'''

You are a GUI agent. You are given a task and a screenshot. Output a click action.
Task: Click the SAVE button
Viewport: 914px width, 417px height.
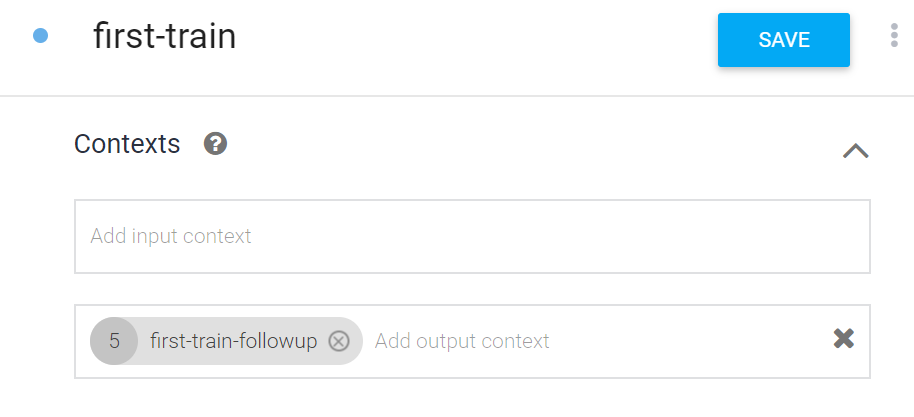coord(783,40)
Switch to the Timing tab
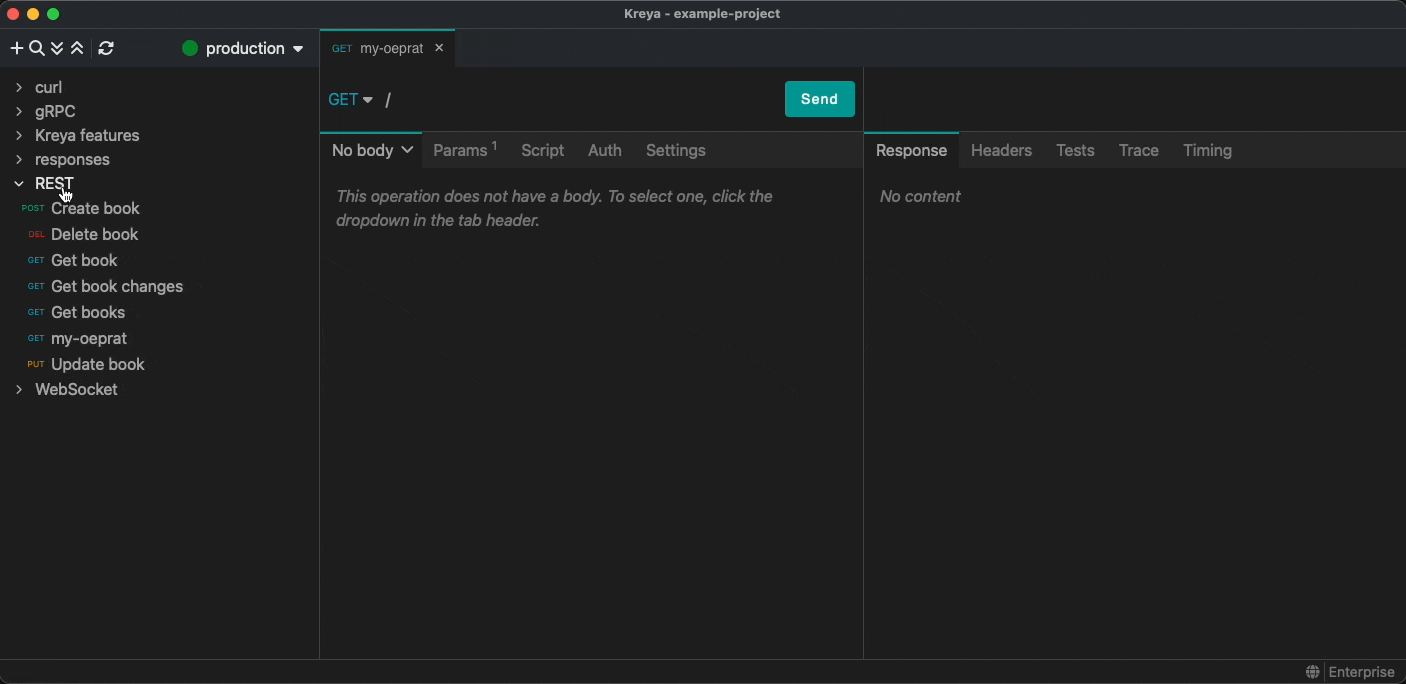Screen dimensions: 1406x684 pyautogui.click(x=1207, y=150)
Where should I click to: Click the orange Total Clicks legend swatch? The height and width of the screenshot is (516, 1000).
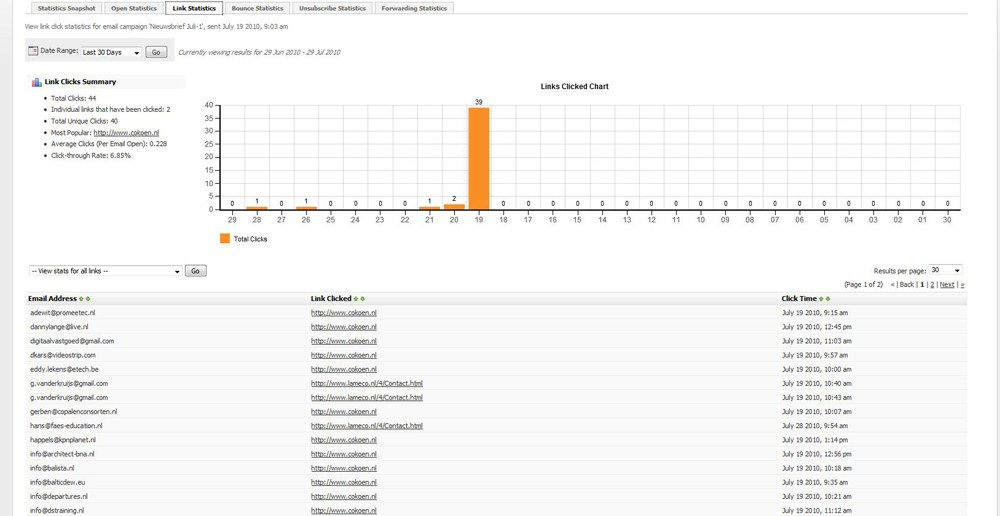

'''

▸ **WHAT THIS TASK INVOLVES**
Lay out every line of text from the items above as a numbered list, skipping blank lines and leaving out the pictures.

▸ **CORRECT OUTPUT**
1. You are a GUI agent. You are given a task and a screenshot. Output a click action.
2. Task: Click the SAVE button
3. Viewport: 914px width, 417px height.
4. coord(783,40)
5. Switch to the Timing tab
6. Screen dimensions: 1406x684 pyautogui.click(x=1207, y=150)
7. Where should I click to: Click the orange Total Clicks legend swatch? The height and width of the screenshot is (516, 1000).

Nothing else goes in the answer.